Il s’ensuit que le préavis municipal émis par R.________ et G.________ ne contient aucune atteinte à l’honneur, de sorte que c’est à juste titre que le Ministère public a refusé d’entrer en matière sur la plainte des recourants.

Il résulte de ce qui précède que le recours, manifestement mal fondé, doit être rejeté, sans autre échange d’écritures (art. 390 al. 2 CPP), et l’ordonnance attaquée confirmée.

Les frais de la procédure de recours, constitués en l’espèce du seul émolument d’arrêt, par 660 fr. (art. 20 al. 1 TFIP [Tarif des frais de procédure et indemnités en matière pénale du 28 septembre 2010 ; RSV 312.03.1]), seront mis à la charge des recourants, qui succombent (art. 428 al. 1 CPP), à parts égales et solidairement entre eux (art. 418 al. 2 CPP). Le montant de 550 fr. déjà versé par les recourants à titre de sûretés sera imputé sur les frais mis à leur charge (art. 383 al. 1 CPP ; art. 7 TFIP).
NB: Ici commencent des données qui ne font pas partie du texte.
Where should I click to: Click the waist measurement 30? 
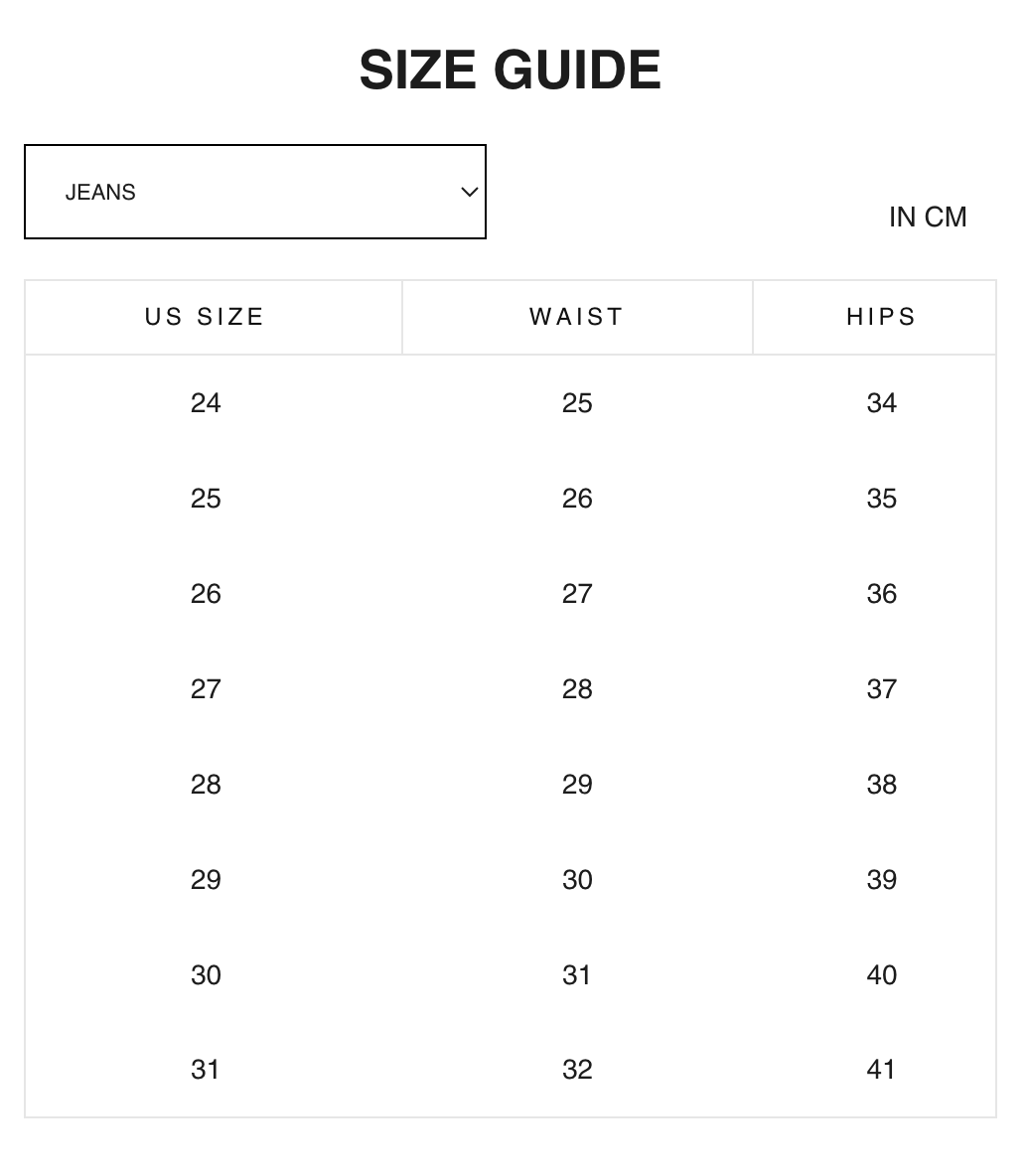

Par ces motifs, la Chambre des recours pénale prononce :

I. Le recours est rejeté.

II. L’ordonnance du 25 mai 2016 est confirmée.
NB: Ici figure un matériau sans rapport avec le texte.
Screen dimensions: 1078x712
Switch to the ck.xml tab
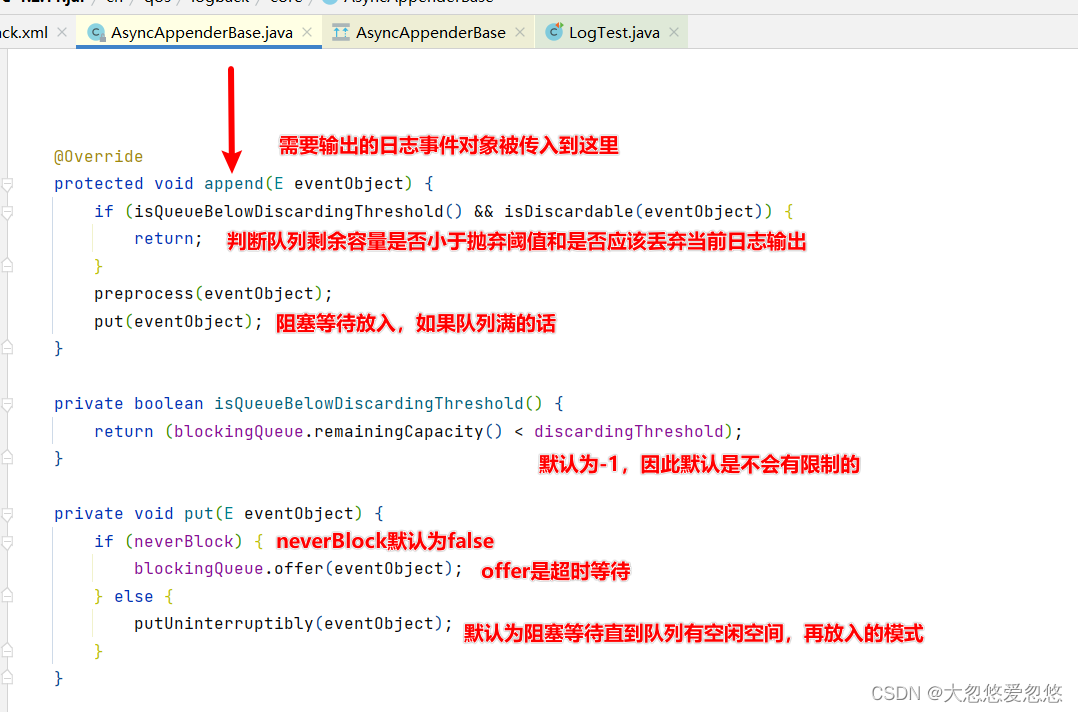(27, 32)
III. Les frais d’arrêt, par 660 fr. (six cent soixante francs), sont mis à la charge de G.V.________ et d’O.V.________, à parts égales et solidairement entre eux.

IV. Le montant de 550 fr. (cinq cent cinquante francs) déjà versé par G.V.________ et O.V.________ à titre de sûretés est imputé sur les frais mis à leur charge au chiffre III ci-dessus.

V. L’arrêt est exécutoire.

Le président : Le greffier :

Du

Le présent arrêt, dont la rédaction a été approuvée à huis clos, est notifié, par l'envoi d'une copie complète, à :

M. G.V.________ et Mme O.V.________,

Ministère public central,

et communiqué à : ‑ M. le Procureur de l’arrondissement du Nord vaudois,

par l’envoi de photocopies.

Le présent arrêt peut faire l'objet d'un recours en matière pénale devant le Tribunal fédéral au sens des art. 78 ss LTF (Loi du 17 juin 2005 sur le Tribunal fédéral ; RS 173.110). Ce recours doit être déposé devant le Tribunal fédéral dans les trente jours qui suivent la notification de l'expédition complète (art. 100 al. 1 LTF).